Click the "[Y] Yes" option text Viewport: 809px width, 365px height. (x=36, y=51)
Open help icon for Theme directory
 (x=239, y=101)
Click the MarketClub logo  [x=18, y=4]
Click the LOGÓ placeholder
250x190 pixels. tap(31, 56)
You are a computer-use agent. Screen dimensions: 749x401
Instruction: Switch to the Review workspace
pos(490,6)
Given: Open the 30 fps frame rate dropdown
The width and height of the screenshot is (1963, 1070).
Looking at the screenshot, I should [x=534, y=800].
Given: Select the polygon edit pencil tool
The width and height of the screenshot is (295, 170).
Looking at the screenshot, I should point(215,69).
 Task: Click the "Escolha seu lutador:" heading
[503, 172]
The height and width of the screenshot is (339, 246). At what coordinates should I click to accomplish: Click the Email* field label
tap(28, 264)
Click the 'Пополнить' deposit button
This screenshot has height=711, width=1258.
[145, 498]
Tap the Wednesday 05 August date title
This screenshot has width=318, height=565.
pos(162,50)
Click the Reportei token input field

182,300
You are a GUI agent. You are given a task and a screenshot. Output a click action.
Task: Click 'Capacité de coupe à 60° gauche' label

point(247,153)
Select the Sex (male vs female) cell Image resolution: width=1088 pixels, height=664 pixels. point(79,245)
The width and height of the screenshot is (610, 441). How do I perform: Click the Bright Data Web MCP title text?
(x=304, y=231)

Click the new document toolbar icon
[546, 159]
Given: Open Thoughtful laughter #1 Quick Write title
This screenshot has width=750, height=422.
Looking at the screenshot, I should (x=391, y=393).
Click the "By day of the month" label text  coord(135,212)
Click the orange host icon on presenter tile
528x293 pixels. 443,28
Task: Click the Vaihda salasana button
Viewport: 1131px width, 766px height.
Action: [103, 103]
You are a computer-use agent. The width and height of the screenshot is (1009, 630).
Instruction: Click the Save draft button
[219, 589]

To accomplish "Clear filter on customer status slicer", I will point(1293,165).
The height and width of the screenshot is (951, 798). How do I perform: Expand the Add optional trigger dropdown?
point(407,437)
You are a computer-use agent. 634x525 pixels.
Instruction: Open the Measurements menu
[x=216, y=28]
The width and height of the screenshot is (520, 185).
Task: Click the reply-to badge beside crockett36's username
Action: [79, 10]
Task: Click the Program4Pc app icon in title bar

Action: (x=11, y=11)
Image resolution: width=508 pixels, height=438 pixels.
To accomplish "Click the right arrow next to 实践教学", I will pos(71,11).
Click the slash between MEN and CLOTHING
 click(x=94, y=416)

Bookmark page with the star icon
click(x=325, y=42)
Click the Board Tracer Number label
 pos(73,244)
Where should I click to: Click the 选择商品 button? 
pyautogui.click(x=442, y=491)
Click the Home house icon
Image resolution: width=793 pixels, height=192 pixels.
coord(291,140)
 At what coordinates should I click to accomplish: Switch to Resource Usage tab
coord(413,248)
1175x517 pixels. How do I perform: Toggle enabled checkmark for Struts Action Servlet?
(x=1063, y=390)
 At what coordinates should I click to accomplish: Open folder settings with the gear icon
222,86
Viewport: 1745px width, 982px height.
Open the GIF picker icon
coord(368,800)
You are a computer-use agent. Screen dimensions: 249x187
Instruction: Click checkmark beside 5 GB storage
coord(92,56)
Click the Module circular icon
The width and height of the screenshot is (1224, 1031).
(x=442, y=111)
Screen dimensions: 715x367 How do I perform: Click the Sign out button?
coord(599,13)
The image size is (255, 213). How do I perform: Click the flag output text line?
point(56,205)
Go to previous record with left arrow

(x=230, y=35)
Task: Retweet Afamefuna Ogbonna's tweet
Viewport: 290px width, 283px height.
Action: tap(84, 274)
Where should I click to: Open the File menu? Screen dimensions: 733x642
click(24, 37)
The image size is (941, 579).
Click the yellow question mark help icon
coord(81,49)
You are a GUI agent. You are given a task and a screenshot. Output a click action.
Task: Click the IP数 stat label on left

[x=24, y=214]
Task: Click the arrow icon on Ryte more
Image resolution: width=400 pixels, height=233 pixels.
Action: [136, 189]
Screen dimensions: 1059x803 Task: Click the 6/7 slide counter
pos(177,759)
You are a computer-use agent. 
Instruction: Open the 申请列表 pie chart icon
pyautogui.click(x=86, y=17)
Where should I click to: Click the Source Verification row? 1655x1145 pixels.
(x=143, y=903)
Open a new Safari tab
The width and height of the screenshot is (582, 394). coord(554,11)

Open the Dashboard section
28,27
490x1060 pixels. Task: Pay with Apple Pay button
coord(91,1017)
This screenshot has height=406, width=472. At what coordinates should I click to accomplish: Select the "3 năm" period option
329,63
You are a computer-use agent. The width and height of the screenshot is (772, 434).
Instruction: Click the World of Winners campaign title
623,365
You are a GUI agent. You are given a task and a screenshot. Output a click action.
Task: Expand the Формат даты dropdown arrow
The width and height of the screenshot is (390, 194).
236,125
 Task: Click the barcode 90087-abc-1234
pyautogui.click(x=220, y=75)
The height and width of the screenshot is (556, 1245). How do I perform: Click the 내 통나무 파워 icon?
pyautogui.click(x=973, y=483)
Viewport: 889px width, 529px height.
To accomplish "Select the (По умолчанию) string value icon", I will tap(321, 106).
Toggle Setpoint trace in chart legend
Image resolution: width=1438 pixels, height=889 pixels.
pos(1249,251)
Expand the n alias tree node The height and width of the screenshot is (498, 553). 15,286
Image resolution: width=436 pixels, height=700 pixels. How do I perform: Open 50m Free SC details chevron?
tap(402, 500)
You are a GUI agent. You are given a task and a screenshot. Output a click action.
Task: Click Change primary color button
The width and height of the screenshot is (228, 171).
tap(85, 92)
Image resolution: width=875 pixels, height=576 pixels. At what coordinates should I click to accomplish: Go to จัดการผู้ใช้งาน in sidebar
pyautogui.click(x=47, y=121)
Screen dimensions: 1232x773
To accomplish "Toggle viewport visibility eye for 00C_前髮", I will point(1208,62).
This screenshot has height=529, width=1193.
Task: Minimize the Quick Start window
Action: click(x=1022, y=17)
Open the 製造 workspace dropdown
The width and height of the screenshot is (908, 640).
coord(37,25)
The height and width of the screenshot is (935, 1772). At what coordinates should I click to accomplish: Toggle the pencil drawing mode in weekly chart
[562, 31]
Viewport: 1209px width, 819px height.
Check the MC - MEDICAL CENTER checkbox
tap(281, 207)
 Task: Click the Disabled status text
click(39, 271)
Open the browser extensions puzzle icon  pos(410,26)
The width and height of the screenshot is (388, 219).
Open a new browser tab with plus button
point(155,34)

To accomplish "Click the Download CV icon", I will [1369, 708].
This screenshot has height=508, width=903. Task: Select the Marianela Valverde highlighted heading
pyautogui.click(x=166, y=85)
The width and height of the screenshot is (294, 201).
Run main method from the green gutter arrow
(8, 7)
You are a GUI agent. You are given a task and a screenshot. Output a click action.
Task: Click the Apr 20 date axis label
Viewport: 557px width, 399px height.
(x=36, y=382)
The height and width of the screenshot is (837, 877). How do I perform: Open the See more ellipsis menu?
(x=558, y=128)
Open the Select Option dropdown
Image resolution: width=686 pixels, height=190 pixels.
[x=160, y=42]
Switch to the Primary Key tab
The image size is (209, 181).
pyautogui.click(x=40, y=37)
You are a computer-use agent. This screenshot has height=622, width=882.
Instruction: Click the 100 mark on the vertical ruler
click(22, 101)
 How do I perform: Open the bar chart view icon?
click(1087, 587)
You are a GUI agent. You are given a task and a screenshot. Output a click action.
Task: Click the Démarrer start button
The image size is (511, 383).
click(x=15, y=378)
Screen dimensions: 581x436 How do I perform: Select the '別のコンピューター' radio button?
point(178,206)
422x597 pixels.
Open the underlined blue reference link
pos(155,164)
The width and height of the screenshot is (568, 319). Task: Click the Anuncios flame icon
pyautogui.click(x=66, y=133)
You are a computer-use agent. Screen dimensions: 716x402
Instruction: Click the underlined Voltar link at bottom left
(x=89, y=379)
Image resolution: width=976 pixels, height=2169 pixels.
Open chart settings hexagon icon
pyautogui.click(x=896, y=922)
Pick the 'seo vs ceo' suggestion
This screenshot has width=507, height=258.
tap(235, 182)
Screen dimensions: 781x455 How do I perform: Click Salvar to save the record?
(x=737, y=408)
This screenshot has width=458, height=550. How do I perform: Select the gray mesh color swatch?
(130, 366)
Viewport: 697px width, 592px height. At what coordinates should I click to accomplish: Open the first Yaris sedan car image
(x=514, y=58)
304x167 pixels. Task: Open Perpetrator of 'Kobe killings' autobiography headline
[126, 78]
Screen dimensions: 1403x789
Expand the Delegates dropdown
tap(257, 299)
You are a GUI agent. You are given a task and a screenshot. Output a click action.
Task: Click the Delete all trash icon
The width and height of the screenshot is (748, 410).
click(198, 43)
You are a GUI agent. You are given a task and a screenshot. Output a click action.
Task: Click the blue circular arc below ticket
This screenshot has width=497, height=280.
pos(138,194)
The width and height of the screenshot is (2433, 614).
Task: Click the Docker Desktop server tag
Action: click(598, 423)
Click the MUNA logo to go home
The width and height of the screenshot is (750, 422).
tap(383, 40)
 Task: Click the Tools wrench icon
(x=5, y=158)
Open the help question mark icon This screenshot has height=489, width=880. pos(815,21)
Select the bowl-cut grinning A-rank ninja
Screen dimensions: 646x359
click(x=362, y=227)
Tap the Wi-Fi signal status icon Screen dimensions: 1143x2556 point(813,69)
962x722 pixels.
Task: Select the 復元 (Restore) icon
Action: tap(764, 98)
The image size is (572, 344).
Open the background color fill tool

● **CHALLENGE**: Rewrite the records, starting with the line with "Pick the 'seo vs ceo' suggestion" and going on through the line with "tap(257, 299)". Change "Delegates" to "Attendees" and keep everything else unchanged.

● **OUTPUT**:
Pick the 'seo vs ceo' suggestion
This screenshot has width=507, height=258.
tap(235, 182)
Screen dimensions: 781x455 How do I perform: Click Salvar to save the record?
(x=737, y=408)
This screenshot has width=458, height=550. How do I perform: Select the gray mesh color swatch?
(130, 366)
Viewport: 697px width, 592px height. At what coordinates should I click to accomplish: Open the first Yaris sedan car image
(x=514, y=58)
304x167 pixels. Task: Open Perpetrator of 'Kobe killings' autobiography headline
[126, 78]
Screen dimensions: 1403x789
Expand the Attendees dropdown
tap(257, 299)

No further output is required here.